West Ham Charity Cup
- Founded: 1887
- Abolished: 1931; 95 years ago
- Region: Essex
- Last champions: Leyton reserves (2nd title)
- Most championships: Clapton (8 titles)

= West Ham Charity Cup =

Defunct English football tournament

The West Ham Charity Cup was an annual amateur football tournament which was contested by teams from West Ham and the surrounding area, an area of Essex that is now part of London. Only players that lived locally were eligible to compete.

==History==

The competition was founded as the West Ham Hospital Cup in 1885 by George Hay, Mayor of the County Borough of West Ham, to raise funds for the local hospital, and ran until 1931.
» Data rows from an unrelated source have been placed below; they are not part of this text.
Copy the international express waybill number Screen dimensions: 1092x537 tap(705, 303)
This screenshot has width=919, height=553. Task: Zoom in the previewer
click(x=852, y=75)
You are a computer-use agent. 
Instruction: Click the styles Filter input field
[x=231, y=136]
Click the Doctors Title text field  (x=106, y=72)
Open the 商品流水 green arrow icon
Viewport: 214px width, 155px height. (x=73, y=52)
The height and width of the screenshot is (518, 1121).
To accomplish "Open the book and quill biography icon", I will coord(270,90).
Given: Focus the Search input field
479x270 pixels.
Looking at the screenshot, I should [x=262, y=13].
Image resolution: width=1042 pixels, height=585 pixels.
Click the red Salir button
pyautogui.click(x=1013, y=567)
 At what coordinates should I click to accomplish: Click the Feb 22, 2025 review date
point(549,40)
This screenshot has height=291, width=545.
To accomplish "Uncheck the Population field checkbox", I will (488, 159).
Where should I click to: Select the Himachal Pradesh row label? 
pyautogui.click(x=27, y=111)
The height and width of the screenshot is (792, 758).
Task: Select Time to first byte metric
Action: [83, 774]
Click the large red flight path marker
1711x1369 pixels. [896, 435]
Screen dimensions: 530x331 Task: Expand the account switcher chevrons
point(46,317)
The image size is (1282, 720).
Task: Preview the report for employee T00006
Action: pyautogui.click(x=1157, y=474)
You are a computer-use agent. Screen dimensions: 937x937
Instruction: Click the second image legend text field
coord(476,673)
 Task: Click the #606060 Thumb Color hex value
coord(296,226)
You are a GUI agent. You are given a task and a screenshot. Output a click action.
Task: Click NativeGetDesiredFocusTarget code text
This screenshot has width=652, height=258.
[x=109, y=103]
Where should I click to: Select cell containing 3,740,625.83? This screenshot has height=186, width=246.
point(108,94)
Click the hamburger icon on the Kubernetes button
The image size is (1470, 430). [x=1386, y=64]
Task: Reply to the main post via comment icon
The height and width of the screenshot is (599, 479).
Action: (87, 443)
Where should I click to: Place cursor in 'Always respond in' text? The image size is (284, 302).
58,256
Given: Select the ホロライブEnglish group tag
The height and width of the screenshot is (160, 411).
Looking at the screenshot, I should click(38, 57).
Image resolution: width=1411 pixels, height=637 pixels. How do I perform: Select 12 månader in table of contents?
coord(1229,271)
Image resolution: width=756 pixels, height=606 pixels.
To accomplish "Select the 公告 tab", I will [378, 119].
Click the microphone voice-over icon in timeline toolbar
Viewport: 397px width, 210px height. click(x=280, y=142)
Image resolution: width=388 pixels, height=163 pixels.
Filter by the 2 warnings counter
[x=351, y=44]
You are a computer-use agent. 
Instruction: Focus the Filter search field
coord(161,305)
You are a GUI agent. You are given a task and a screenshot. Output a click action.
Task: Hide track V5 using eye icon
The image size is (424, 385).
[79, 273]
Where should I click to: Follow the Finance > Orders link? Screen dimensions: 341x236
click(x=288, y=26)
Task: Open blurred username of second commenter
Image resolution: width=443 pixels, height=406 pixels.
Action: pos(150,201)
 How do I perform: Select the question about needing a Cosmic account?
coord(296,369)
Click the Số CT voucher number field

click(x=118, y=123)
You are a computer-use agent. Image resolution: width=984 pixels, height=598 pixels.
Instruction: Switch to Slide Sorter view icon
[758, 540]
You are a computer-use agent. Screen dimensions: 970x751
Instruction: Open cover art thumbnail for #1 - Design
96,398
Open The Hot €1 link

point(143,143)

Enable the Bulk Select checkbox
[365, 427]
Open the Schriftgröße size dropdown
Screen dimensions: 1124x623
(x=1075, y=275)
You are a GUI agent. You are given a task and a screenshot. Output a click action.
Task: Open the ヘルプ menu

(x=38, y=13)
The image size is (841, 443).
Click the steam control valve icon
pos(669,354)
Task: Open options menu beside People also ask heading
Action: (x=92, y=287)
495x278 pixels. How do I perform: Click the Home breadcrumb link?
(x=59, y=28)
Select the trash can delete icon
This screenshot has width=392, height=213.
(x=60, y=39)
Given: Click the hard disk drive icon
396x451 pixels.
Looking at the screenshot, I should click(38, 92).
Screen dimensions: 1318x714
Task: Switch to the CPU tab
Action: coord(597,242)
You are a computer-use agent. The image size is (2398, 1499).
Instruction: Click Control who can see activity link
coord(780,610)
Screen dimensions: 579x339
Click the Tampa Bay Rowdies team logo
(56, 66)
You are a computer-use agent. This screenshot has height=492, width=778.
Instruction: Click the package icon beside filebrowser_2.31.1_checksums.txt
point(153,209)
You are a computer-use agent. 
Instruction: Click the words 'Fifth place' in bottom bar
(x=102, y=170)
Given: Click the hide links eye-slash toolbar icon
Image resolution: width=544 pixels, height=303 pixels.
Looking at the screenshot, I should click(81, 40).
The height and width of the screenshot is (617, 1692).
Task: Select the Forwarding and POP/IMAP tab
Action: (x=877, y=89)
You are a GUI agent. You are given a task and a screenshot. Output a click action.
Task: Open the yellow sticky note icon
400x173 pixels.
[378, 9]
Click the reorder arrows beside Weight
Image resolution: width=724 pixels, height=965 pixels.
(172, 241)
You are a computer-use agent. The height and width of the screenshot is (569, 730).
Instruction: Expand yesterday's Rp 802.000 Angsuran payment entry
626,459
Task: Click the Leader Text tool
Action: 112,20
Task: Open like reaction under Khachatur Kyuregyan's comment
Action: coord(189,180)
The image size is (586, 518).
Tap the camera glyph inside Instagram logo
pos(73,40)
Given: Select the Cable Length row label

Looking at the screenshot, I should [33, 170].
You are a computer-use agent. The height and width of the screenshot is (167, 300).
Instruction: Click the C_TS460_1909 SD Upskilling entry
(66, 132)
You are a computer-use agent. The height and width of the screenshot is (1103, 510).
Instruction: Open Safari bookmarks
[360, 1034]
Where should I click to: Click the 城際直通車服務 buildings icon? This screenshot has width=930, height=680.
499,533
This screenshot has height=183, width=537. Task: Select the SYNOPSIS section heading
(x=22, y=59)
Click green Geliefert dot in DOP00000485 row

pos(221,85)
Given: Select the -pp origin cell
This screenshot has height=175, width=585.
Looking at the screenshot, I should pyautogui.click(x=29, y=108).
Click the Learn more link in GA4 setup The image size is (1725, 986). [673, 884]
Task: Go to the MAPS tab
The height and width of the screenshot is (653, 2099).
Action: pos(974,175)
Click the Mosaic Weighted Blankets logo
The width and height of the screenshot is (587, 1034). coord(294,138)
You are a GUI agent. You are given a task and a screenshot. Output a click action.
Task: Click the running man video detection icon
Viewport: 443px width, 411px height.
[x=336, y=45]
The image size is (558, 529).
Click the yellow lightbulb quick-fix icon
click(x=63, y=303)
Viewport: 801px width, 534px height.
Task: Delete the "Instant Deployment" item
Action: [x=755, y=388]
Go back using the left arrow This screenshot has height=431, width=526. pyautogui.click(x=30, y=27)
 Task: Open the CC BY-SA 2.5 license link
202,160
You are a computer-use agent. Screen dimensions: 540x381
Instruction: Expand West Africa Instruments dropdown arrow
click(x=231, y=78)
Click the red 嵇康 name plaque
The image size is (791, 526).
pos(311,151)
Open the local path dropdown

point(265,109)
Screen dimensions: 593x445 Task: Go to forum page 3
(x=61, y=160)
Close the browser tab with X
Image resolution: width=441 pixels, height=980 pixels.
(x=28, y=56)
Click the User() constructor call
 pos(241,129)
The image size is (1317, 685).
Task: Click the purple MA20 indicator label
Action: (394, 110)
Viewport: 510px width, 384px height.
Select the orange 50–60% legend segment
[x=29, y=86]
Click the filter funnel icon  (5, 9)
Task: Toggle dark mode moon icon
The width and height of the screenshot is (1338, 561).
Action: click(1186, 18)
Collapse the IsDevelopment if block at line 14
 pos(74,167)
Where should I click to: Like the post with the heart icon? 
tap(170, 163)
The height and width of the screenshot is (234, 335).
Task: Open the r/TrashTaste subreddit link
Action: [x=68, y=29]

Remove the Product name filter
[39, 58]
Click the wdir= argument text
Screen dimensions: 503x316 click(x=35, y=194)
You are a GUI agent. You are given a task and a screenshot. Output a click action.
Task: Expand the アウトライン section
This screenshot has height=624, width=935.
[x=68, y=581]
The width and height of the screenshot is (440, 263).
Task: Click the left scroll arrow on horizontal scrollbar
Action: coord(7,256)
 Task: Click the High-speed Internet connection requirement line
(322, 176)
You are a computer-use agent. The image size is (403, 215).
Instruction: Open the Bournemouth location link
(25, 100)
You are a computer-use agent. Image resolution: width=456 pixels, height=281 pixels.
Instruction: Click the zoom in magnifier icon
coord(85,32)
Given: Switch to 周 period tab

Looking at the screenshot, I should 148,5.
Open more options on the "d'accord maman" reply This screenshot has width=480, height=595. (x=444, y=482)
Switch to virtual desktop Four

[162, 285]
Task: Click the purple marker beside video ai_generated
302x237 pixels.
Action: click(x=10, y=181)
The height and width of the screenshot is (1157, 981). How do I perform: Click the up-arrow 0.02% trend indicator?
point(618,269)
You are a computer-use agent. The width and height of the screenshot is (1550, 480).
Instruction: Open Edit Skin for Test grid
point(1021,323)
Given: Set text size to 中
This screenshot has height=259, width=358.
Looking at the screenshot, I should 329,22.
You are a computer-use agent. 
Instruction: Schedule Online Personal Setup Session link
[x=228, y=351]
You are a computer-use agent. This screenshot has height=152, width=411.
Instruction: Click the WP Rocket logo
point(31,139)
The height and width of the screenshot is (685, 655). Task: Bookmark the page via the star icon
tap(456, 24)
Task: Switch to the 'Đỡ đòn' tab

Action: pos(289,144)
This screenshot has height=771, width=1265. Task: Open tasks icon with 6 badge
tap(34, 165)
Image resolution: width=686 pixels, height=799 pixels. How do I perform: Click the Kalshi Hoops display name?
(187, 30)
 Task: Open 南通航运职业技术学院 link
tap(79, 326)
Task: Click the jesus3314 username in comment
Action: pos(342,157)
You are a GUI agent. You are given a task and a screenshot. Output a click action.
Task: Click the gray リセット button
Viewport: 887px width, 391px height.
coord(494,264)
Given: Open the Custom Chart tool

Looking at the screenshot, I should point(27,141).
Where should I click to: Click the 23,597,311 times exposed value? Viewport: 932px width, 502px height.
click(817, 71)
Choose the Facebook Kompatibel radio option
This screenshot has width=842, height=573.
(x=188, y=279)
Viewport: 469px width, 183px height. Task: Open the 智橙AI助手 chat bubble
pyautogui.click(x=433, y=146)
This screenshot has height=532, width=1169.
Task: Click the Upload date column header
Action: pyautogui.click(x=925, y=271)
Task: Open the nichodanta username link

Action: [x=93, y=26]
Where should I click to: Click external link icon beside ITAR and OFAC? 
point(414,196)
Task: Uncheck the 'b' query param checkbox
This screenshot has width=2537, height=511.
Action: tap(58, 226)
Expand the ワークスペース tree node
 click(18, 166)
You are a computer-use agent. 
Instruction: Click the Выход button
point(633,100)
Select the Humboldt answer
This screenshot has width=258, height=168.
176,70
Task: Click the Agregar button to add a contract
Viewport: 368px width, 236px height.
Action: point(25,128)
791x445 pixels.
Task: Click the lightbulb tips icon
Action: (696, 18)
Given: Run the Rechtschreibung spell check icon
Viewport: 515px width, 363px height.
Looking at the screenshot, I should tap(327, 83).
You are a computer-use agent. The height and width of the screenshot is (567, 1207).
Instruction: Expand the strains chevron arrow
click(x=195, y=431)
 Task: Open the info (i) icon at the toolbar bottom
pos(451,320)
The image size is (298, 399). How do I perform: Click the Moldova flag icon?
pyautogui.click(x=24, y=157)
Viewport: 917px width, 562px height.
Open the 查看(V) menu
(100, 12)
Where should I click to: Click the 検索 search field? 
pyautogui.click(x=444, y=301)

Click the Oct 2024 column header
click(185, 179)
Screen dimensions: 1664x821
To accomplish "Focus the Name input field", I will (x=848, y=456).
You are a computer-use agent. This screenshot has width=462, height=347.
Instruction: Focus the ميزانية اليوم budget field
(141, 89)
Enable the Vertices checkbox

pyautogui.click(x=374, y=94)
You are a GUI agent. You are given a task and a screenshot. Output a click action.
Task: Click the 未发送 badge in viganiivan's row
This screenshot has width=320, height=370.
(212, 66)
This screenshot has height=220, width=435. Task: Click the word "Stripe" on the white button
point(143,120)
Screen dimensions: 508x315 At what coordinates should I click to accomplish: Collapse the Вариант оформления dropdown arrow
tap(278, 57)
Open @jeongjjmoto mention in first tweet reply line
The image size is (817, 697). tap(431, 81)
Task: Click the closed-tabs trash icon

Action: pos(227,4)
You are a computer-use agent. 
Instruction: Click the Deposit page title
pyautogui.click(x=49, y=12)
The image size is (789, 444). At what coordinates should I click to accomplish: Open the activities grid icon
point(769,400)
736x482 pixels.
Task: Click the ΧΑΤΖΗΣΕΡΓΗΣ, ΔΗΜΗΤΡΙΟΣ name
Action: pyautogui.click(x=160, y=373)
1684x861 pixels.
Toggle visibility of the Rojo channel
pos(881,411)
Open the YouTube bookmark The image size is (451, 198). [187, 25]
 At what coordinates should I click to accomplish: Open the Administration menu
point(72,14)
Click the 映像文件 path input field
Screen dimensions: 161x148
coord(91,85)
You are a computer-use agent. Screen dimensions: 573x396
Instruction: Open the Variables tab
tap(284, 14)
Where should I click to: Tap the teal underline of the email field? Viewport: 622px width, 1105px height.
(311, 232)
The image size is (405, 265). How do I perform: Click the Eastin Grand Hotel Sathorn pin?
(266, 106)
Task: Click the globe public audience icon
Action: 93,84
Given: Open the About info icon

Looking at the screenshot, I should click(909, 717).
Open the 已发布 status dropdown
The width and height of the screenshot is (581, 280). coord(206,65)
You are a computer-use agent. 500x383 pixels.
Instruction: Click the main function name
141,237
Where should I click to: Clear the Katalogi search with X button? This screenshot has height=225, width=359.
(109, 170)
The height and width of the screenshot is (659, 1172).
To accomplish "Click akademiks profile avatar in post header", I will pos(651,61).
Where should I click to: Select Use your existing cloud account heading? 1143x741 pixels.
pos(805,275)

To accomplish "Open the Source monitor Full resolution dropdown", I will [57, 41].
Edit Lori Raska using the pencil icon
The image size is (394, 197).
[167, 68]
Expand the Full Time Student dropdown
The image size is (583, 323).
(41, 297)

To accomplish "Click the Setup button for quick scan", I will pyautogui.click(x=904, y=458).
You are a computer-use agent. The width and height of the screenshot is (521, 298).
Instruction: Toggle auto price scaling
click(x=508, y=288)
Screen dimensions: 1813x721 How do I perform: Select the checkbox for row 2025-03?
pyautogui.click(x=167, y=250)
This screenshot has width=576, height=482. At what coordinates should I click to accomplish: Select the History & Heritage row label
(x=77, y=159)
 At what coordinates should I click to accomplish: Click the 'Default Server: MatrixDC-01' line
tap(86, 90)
In March 1893, Castle Swifts faced Barking Woodville in the final, held at Clapton's Old Spotted Dog Ground in Upton Lane. The Swifts were two goals down before coming back to win the tie 4–2, with the goals coming from outside-right Grundy, inside-forwards Mitchell and Taylor and an own goal. A local newspaper made the following account of the final:
"After the match the crowd made a rush to the Grand Stand where the Mayor presented the large silver cup to the captain of the Castle Swifts and Mr. Comerford of the Cup Committee announced that ‘the medals had not yet come to hand, but they would be forwarded to the winners as soon as possible’. With that the captain was lifted on to the shoulders of several of his followers and carried from the ground."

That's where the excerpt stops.